The Hours of Service rules underwent significant change in 2004 and have been somewhat controversial ever since. As CSA 2010 implementation begins to gain momentum, the FMCSA has announced a new set of changes that would modify the rules yet again.
- Limiting daily driving time to 10 hours instead of the current 11 hours
- Releasing drivers from duty after 14 consecutive hours, instead of current rules that allow drivers to continue on duty when not driving
- Giving drivers a one-hour mandatory break during the day by limiting actual time on duty to 13 hours, within the 14-hour driving window
- Limiting time elapsed behind the wheel by prohibiting a driver from operating if more than 7 hours have passed since the last off-duty period of at least 30 minutes.
- Modifying the 34-hour “restart” rule. New rule would have to include two periods of time between midnight and 6 a.m., and could only be used once a week.
- Changing the definition of “on-duty time.” This used to refer to any time spent inside the truck, with the exception of the sleeper berth. The new definition would also exempt any time spent resting in a parked truck, and up to two hours in the passenger seat of a moving truck immediately before/after eight hours in a sleeper berth.

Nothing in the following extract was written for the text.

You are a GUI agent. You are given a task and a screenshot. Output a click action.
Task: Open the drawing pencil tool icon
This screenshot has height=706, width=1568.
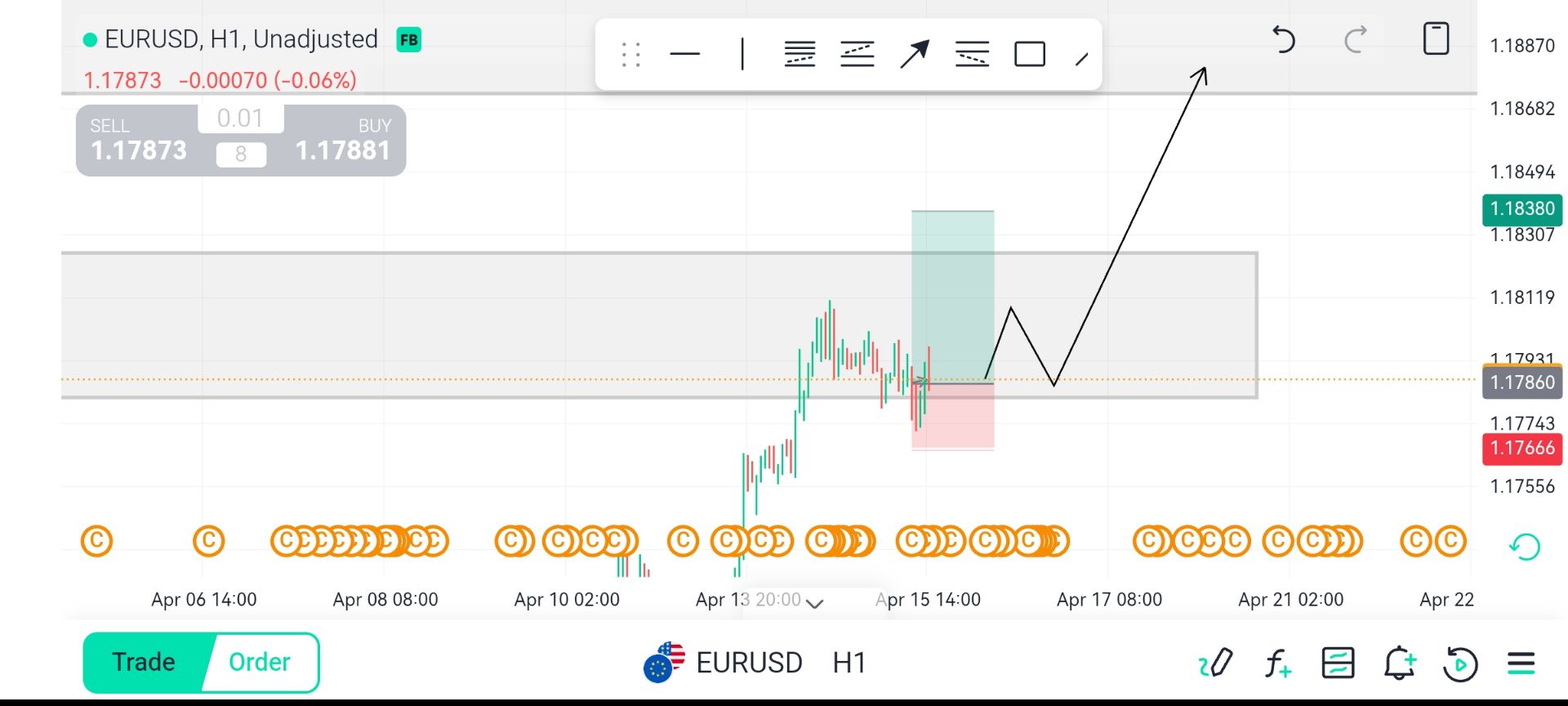tap(1215, 663)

- Revising rule exceptions for oilfield operations. Driver waiting time in that industry would no longer be included in calculation of the driving window.
Other key parts of Hours of Service will not change, including:
- Drivers must take off 10 consecutive hours per day
- Weekly limits for on-duty hours are 60 in 7 days, and 70 in 8 days
The proposed changes will be open to public comment before anything is set in stone.
Expect opinions on each of the seven proposed changes to vary– the American Trucking Association thus far has launched a public campaign to fight any of them from being implemented, fearing the rules would affect carrier profits– or even encourage unsafe driving as truckers attempt to meet tighter hauling schedules.